Wednesday, January 15, 2020

OSAC-approved Testimony

According to the charter of the Department of Commerce's Organization of Scientific Area Committees for Forensic Science, better known as OSAC (but not to be confused with the Department of State's Overseas Security Advisory Council, also known as OSAC), "[t]he aims of the OSAC are to:
  • populate the OSAC Registry of Standards
  • promote the use of OSAC-endorsed standards by the forensic community, accreditation and certification bodies, and by the legal system
  • provide insight on each forensic science discipline’s research and measurement standard needs
  • enlist stakeholder involvement from a broad community; and to [sic]
  • establish and maintain working relationships with other similar organizations. 1/
OSAC is not a regulatory agency, and it does not review the work of forensic science laboratories or practitioners. Yet one court thought otherwise. In United States v. Lang, 2/ the defendant moved to exclude testimony from "the Government's firearms and toolmark expert—M.L. Cooper." The government wanted "Mr. Cooper ... to testify about what latent prints and DNA are and the factors that influence whether a latent print or DNA are left on a surface." Evidently, the point of the testimony was to explain the absence of fingerprint and DNA evidence in the case because of "the difficulty in obtaining latent prints and DNA from ammunition and the low rate at which such types of trace evidence are recovered."

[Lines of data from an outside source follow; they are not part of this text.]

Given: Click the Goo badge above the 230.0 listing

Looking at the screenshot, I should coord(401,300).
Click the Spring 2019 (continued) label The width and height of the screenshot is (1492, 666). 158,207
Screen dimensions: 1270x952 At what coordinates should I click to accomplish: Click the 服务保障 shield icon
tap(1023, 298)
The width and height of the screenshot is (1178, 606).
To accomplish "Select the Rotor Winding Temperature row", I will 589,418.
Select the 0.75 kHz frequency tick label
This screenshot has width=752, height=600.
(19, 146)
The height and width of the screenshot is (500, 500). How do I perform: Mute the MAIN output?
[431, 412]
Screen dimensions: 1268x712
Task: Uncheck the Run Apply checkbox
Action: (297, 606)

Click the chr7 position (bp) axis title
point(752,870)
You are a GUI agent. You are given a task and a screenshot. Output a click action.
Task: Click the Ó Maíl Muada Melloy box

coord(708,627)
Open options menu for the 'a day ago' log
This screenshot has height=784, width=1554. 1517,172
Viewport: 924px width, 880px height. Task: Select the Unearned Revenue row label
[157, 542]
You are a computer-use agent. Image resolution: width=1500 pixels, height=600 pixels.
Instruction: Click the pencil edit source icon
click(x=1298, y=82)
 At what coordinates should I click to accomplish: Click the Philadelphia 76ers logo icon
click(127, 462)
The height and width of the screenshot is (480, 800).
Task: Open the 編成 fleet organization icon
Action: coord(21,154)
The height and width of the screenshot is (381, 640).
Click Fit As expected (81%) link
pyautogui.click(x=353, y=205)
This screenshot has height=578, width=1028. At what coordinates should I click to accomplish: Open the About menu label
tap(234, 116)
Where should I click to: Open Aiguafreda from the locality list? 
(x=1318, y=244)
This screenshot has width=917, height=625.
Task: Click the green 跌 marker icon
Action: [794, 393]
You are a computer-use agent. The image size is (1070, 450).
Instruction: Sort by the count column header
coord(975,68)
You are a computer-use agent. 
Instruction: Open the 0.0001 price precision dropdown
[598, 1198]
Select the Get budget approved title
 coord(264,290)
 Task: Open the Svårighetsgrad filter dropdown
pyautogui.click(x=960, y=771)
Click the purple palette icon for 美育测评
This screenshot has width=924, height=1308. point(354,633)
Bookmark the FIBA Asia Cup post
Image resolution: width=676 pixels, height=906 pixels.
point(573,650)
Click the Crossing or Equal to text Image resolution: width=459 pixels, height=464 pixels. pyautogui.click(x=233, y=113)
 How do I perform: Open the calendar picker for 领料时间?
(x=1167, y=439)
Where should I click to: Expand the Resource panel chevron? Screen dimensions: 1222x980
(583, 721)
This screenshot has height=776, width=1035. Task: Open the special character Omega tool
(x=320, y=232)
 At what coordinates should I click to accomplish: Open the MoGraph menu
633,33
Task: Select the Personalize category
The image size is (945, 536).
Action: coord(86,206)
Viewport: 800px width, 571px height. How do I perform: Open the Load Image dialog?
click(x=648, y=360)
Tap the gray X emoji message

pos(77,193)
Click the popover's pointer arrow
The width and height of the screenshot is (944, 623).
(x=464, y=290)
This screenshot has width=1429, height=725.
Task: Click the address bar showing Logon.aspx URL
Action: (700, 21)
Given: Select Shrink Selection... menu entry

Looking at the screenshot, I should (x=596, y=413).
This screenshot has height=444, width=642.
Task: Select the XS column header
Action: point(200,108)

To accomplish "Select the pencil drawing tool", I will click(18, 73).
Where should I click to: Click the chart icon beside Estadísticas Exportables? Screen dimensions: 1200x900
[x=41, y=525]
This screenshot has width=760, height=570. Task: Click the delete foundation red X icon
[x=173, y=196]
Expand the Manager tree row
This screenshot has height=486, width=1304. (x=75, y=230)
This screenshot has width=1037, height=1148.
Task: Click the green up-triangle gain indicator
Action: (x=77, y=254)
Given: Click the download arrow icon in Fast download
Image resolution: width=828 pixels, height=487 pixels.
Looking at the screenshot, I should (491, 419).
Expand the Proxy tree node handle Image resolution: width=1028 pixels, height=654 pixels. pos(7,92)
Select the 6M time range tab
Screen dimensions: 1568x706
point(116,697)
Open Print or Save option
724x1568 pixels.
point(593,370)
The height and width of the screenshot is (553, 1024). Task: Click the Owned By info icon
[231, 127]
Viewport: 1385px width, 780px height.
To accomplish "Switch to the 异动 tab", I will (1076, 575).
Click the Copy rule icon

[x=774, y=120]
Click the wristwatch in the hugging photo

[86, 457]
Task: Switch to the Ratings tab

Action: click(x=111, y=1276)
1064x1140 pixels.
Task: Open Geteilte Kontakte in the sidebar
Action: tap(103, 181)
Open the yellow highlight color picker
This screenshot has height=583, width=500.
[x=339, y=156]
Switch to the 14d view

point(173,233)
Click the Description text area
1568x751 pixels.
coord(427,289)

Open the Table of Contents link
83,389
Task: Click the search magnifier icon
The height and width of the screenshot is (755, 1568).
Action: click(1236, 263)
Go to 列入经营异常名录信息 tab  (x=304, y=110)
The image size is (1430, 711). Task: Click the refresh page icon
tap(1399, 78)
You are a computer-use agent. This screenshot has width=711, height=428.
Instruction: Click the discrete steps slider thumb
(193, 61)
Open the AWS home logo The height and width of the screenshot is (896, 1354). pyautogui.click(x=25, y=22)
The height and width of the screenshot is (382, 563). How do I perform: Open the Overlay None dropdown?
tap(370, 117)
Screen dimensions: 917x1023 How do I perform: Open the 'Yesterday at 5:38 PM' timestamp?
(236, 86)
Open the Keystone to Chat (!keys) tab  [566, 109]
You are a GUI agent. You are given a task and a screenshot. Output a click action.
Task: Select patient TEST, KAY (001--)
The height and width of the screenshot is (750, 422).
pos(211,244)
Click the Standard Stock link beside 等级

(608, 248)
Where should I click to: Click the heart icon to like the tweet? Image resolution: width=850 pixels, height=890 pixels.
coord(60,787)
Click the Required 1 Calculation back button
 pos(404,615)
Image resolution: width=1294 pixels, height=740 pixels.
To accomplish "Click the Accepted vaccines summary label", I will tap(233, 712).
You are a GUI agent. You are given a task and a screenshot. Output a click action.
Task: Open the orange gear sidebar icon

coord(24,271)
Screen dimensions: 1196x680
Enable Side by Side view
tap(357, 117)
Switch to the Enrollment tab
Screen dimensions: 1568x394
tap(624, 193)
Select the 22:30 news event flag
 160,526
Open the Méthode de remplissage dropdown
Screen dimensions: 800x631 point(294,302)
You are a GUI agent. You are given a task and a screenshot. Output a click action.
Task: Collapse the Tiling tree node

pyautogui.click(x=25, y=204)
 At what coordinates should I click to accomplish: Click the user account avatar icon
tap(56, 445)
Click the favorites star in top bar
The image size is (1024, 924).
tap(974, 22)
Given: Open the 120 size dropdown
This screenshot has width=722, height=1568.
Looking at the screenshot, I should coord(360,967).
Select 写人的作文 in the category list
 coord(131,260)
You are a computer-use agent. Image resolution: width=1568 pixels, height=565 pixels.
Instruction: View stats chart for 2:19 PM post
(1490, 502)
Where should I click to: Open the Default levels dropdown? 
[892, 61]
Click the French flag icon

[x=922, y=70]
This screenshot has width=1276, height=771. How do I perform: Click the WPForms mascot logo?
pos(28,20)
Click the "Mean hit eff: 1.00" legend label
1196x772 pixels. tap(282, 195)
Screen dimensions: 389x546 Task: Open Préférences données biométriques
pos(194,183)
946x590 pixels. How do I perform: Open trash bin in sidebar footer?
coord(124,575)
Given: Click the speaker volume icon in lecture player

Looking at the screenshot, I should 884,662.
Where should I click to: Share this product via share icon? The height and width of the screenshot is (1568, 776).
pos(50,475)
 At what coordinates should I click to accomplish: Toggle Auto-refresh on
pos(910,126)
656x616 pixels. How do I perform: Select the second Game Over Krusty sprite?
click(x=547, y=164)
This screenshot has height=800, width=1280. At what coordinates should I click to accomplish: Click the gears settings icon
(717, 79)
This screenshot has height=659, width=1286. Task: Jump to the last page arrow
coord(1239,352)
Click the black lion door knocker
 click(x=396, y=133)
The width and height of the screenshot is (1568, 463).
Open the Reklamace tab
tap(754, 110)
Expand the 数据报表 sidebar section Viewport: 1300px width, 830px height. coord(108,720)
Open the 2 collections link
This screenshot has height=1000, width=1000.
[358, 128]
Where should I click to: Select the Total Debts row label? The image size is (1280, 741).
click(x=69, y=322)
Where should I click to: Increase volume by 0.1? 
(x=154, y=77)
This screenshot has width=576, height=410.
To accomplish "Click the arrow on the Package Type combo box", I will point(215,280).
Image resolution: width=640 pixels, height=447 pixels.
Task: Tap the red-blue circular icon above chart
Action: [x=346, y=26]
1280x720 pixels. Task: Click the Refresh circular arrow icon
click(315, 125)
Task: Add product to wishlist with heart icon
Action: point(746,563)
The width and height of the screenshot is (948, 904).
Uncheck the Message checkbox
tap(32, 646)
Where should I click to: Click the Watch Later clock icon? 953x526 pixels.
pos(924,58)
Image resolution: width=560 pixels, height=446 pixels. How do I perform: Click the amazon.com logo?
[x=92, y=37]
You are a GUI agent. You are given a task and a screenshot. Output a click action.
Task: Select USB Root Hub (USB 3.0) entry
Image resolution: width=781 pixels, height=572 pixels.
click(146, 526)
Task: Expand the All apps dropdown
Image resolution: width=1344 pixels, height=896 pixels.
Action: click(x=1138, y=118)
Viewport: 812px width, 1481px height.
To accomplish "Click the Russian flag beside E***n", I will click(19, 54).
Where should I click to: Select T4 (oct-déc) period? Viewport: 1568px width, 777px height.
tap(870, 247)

Senior Judge Raymond L. Finch of the District Court of the Virgin Islands (formerly the court's Chief Judge) denied the motion. His unreported opinion on his pretrial ruling states that
On direct examination, Mr. Cooper testified that he reviewed a Crime Scene Evidence Report prepared by VIPD Officer Don Peter, photographs of the five buckshot shotgun shells recovered from Defendant's apartment, and photographs of the black garbage bag that contained the shells. He also testified that he confirmed his resulting opinion with OSAC (emphasis added).
This was not all that Mr. Cooper, and hence the court, had to say about OSAC. Judge Finch wrote that "Mr. Cooper is currently a member of the Association of Firearms and Toolmark Examiners—an organization that according to Mr. Cooper deals with the recovery of trace evidence—and maintains contact with the Organization of Scientific Area Committees ('OSAC')" (emphasis added). The nature of Mr. Cooper's "contact" with OSAC--or is it AFTE's "contact"--was left unstated, but the court thought it was important enough to add the footnote that "OSAC coordinates the 'development of standards and guidelines for the forensic science community to improve quality and consistency of work in the forensic science community.'"

Relying on an OSAC-approved standard for an opinion is one thing. But there are no standards on how to ascertain from a "review of the Crime Scene Evidence Report and photographs" that police would not be expected to recover a latent fingerprint or an adequate quantity of DNA to analyze, and being in "contact with" OSAC does not tell the court anything about the expertise of a witness or an organization.

Other parts of the opinion are more comprehensible (but not necessarily correct). The court wrote that the testimony "satisfies the reliability test under Daubert" just because it "will be based upon his more than thirty years of experience working in the field of forensic science." Experience can be a good thing, but it is not the scientific validity discussed in Daubert. More plausibly, the court moved away from its equation of experience to science. It stated that Mr. Cooper's methodology did not have to satisfy Daubert after all. "Rather than [applying] a methodology that satisfies the requirements of Daubert," Mr. Cooper would do little more than recount his personal experience with "the recovery of trace evidence" That much, the court insisted, "is entirely appropriate under Rule 702. See United States v. McNeil, 2010 U.S. Dist. LEXIS 290, at *8, 2010 WL 834667 (M.D. Pa. Jan. 5, 2010) ('To the extent that the expert has knowledge of the frequency of firearms without latent prints, the expert [can] testify to that knowledge.')."

NOTES
  1. OSAC Charter and Bylaws, Sept. 26, 2019, Version 1.6.
  2. Crim. Action No. 2015-0013, 2016 WL 1734087 (D. V. I., Apr. 28, 2016).